Derek describes his work as "explicitly three dimensional" by which he means he constructs the illusion of space with pictorial accuracy…How tall is the object? How far from the viewer? How high that distant hill? How deep the room's interior?. Paint is applied with equally scrupulous attention. Prior to applying paint, he visualises the particular brush to be used and the resultant mark it offers, be it a blob, a streak, a soft smear or the smooth slab of a palette knife. In this way his vibrant surfaces are built up with great economy of means and by an accumulation of dynamic single brush marks. The' subject matter' of Derek's work is not only the figures and landscapes that populate the canvases, but colour moods, the symbolism of colour and the very texture of the painted surface.

 

Several distinct themes reoccur in Derek's oeuvre and significant examples of these are to be found in this Tribute Exhibition.

 

Portraiture: Since his student days Derek has painted portraits, from commissioned dignitaries both civic and religious, to intimate images of the subsistence farming folk of remote rural Ireland.

 

Family groups: This has been a particular speciality of Derek's over the years, and commissions have allowed him to paint in situ in a range of homes throughout the UK and Ireland, always alert to family dynamics and the 'intriguing subject; of family relationships.'

 

Landscape: As he discovered, the practical difficulties of working plein air in oil paint are formidable. In the1960's and 70s Derek developed ways of mounting fairly large watercolour papers on ply wood boards and transporting these to the NW Highlands of Scotland where he was particularly fond of the wild and beautiful rocky scenery, a love he shares with his wife Pat Semple. From this period we have many examples of his substantial topographical and geological landscapes. The ancient contorted metamorphic rock formations, with their extraordinary brick reds, pale pinks and jet blacks splashed by vivid green lichens, are characteristic of the vivid subject matter.

 

Animals: From the early days of teaching comparative anatomy, acknowledging, " animals are as interesting as human beings". Derek has often populated his paintings with studies of animals. From Connemara horses to portraits of dogs, sheep and even a prize white bull.

 

Religious Themes: Derek had a Catholic schooling and upbringing, and from the outset of his career as an artist, religious philosophy and biblical motifs reoccur in his imagery, in various guises. Moreover, he had painted portraits of several luminaries of the Church, for example, Cardinal Basil Hume, and he has made works to hang in St Mary's cathedral and other Scottish churches.
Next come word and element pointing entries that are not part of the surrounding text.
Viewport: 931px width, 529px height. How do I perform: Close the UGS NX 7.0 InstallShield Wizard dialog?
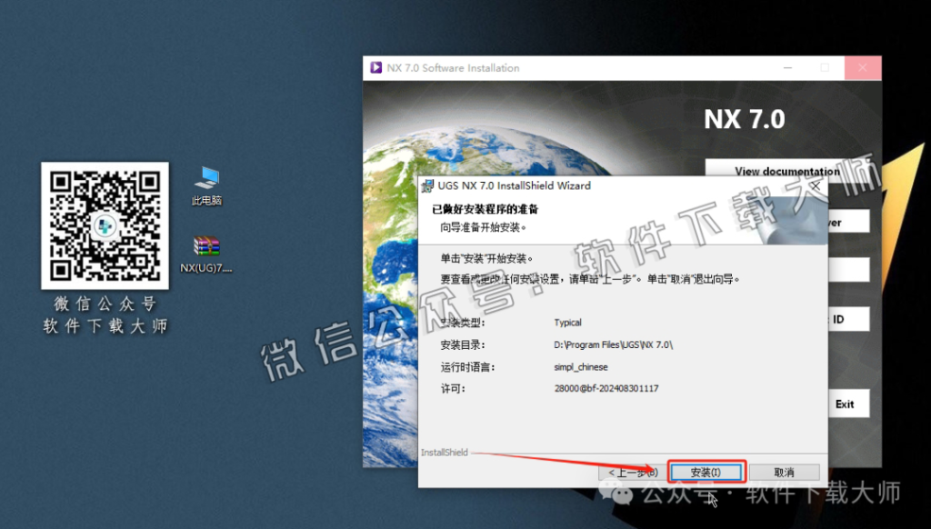(815, 185)
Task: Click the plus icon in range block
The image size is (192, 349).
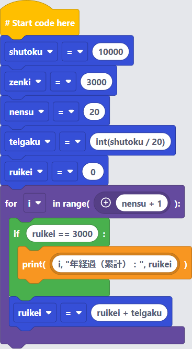Action: [x=106, y=203]
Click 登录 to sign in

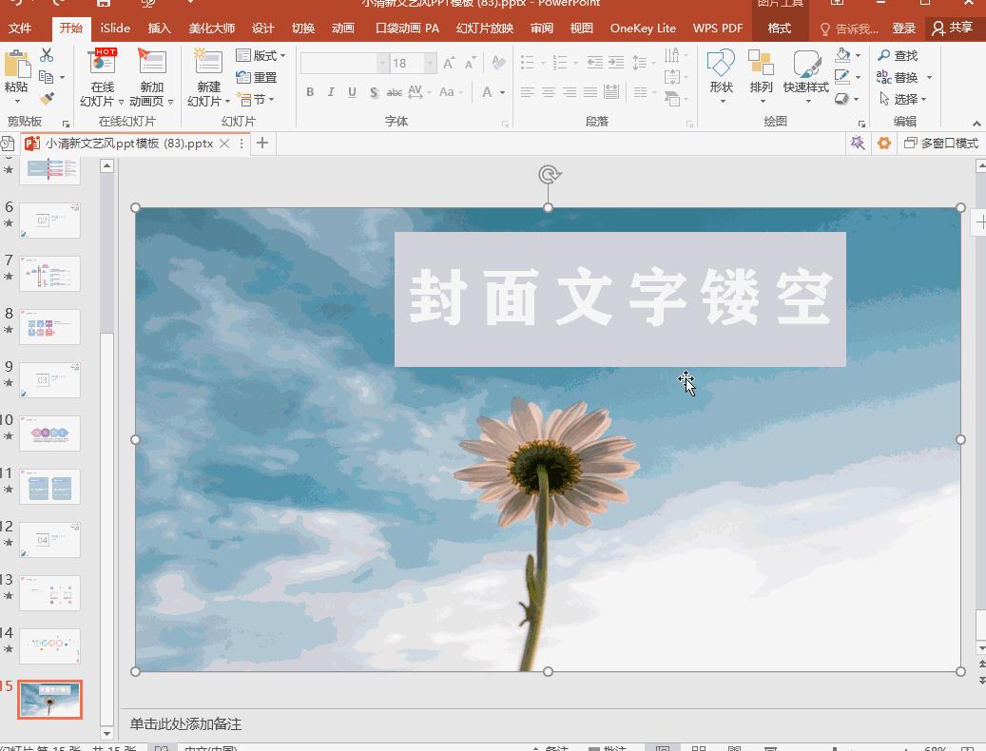click(x=903, y=28)
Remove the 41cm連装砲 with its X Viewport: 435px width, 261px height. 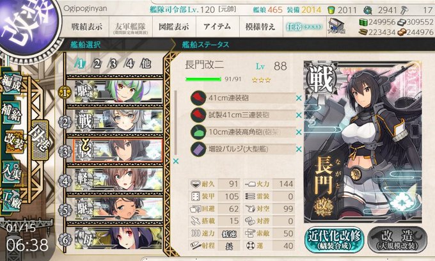pos(299,98)
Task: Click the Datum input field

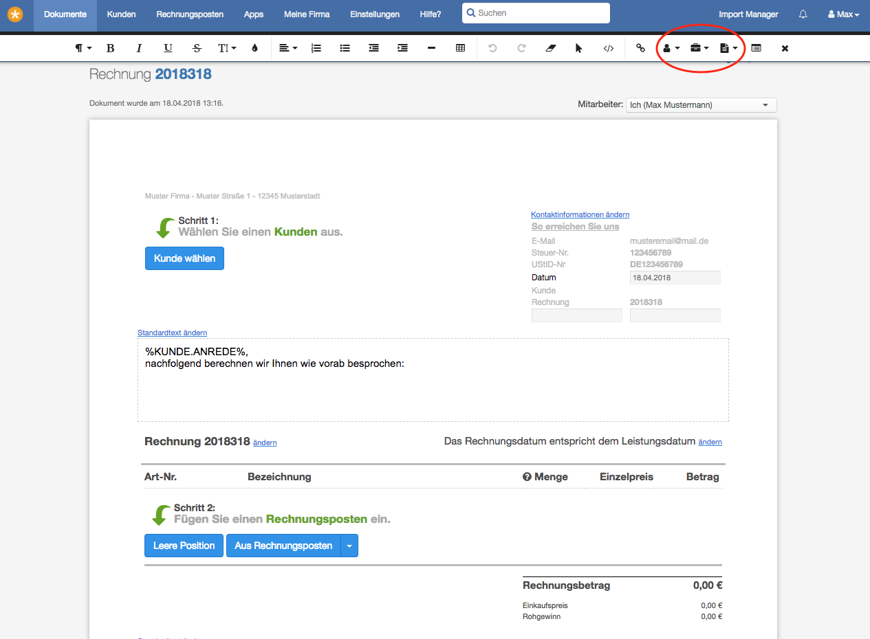Action: [675, 278]
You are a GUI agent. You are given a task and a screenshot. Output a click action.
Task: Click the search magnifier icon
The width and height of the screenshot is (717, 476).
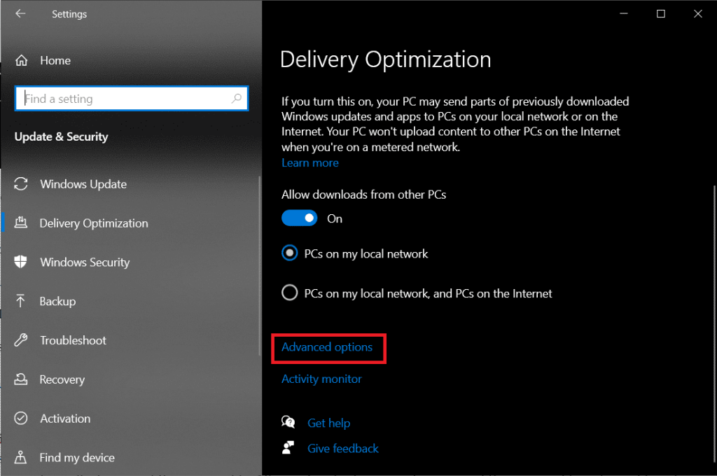click(237, 99)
A major commission of the 1960s was to create a Resurrection to be placed in the semi-circular space behind the high alter in the Church of the Sacred Heart, Lauriston, Edinburgh. Derek worked hard on this piece, taking inspiration from Ghirlandaio to populate the scenes he devised, with contemporary characters ..the church organist, the verger; his own wife and children, and Archbishop Grey. Excellent preparatory drawings for this work are on view in this exhibition. The fate of the piece is less happy. 10 years after its dedication, the whole mural was wallpapered over. It is to be hoped that an enlightened future congregation will see it revealed and restored.

 

Derek Clarke has retained that early vision he had as a young artist, throughout his 72 year career. Of his work he has said "I have admired a vast range of artists in my time..but have always remained steadfast and never imitated or been a disciple to any 'ism'.

 

He is still painting." I paint every day of the week so long as the light is good. That is why I am as old as I am! ..I don't know if I have been an inspiration to others, but I hope I have painted with integrity."

 

This exhibition celebrates the achievements of Derek's long career and stands testimony to the high regard in which he is held by former students, patrons and fellow Members of the RSA.